Please, don't stop reading. Here are my conclusions. First, not all Uighurs are terrorists. Some may continue violence or sabotage attacks against the Han. However, they are not the reasons for, but just symptoms of, the lack of autonomy in the Xinjiang Uighur Autonomous Region where you, my dear comrades, rule.
Second, the Uighurs are not a natural nation among the 56 nations of China, which can be divided into three categories: First, the Han of course, secondly those non-Han who challenged Han China and conquered it, and finally, those who were conquered by the Han.
Under these criteria, while the Mongolians or Manchurians became "Chinese" or part of the world of Sinocentrism, the Koreans or Japanese, for example, are not Sinocentric because they never conquered all of China nor were they conquered by the Han. Still Koreans are one of the 56 nations of China.
The Uighurs are one of the many nations of China which were conquered by the Han but have not become Chinese and never will. They are not "two-faced" but just wish to retain the historical, cultural and religious legacies of the Uighurs. You cannot re-educate and assimilate them into Han-dominated Sinocentrism.
If you comrades continue trying these measures, it will be counterproductive in the end. The Sufi-Islam tradition of the Uighurs could be a breakwater for China against the Middle Eastern Arabic version of modern-day extremism in the name of Islam. Please, embrace the Uighurs on your side and never try to wipe them out.
As a friend of the Communist Party of China, let me reiterate: The great majority of the Uighurs in China do not seek independence, nor do they deny the reality of the People's Republic. The only hope of theirs seems to be living in peace and preserving their historic, cultural and religious identity, which is different from other 55 nations.

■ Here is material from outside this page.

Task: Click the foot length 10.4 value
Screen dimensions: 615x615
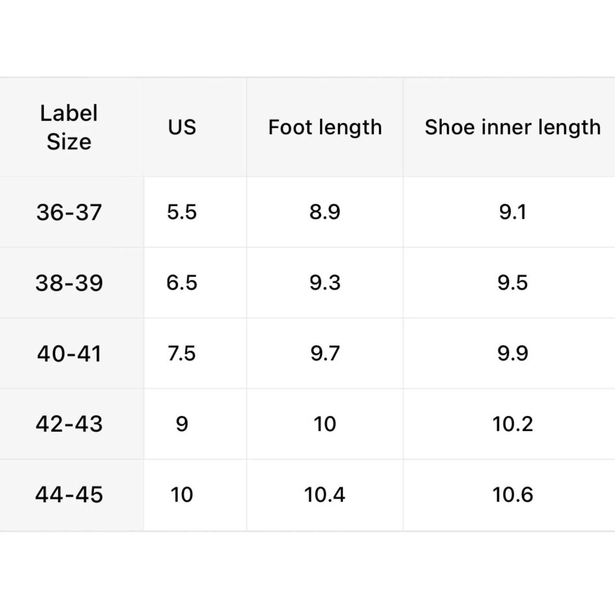Action: [325, 495]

It's time for the leadership in Beijing to recognize once again that they cannot control minorities with force alone. What is necessary in the Autonomous Region is to let the Uighurs have the real autonomy you promised and to restore the Uighur faith under the existing Chinese legal system.
Sensible Han Chinese leaders in the region may have learned a lesson from the United States that, to maintain good relations with minorities, legal enforcement and civil education of the 55 non-Han nations of China must be equal and fair in their true sense.
This is the reason why I wrote this letter, dear comrades. I am not challenging party rule nor encouraging the Uighurs to resist it. Together with many other friends of China overseas, I only wish to see the great cultural and ethnic diversities of the 56 nations of China be preserved for the People's Republic to survive the 21st century.